It isn’t every television series that’s afforded the opportunity to ripen, mature and end gracefully in an honorable act of thematic and theatrical sepuku.  Most aren’t produced, and many are abortively cancelled.  Friday Night Lights managed its termination nicely.  It’s interesting that both commentaries on the final DVD disk for the fifth and final season are delivered by producers who happen to be relentless stammerers; “uh.  uh.  y’know…the uh, uh reason for this — y’know thing is almost self-evident.  It’s that y’know uh uh uh…” and listening to them yammer is unbelievably annoying.  On the other hand, several interesting points about the show were made, generally anecdotally.

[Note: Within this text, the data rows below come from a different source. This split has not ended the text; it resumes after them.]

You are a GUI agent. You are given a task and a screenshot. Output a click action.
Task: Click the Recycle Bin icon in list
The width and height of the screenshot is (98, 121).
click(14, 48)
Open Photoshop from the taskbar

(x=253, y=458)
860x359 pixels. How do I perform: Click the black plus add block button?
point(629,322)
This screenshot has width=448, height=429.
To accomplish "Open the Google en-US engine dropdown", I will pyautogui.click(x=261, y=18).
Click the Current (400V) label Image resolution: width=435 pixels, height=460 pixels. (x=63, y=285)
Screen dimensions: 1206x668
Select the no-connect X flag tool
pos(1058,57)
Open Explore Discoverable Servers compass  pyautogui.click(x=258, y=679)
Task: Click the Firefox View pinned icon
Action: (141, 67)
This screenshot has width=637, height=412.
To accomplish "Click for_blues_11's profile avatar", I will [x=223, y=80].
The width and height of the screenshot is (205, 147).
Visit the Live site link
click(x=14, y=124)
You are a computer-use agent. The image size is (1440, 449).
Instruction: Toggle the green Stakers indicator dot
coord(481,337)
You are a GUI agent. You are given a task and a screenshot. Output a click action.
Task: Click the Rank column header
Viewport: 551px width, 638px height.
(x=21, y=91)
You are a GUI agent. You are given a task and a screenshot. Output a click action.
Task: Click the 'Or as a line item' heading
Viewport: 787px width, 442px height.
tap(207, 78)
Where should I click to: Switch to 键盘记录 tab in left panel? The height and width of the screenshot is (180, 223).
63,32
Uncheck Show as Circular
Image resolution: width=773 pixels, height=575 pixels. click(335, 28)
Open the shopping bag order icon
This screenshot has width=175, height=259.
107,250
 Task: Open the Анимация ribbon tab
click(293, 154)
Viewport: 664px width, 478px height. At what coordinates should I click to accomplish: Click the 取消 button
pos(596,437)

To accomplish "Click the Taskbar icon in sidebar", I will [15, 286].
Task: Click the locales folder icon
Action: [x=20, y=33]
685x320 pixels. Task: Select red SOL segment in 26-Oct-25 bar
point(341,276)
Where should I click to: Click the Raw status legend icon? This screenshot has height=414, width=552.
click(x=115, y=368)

Lead actor Kyle Chandler’s part (as Coach Taylor) in a given scene (according to the commentator) was beautifully written to provide the actor with wonderfully poetic and philosophical talking points that were intended to be delivered verbatim at an extended crucial moment.  And the actor spoke privately with the writer/producer asking for permission to slough the words in order to ddliver the information nonverbally.  They tried the actor’s approach, and printed it because the nonverbal approach was significantly better than the scripted, wordy alternative version.

The point I’d like to make here is that the television medium is loaded with powerful, influential verbal-communicators.  It’s the platform that celebrates writers (whose scripts are customarily regarded as inviolable) because showrunners, producers and writers are the creative power in television — unlike cinema, in which money and directors generally rule supreme, and writers are valued like toilet paper.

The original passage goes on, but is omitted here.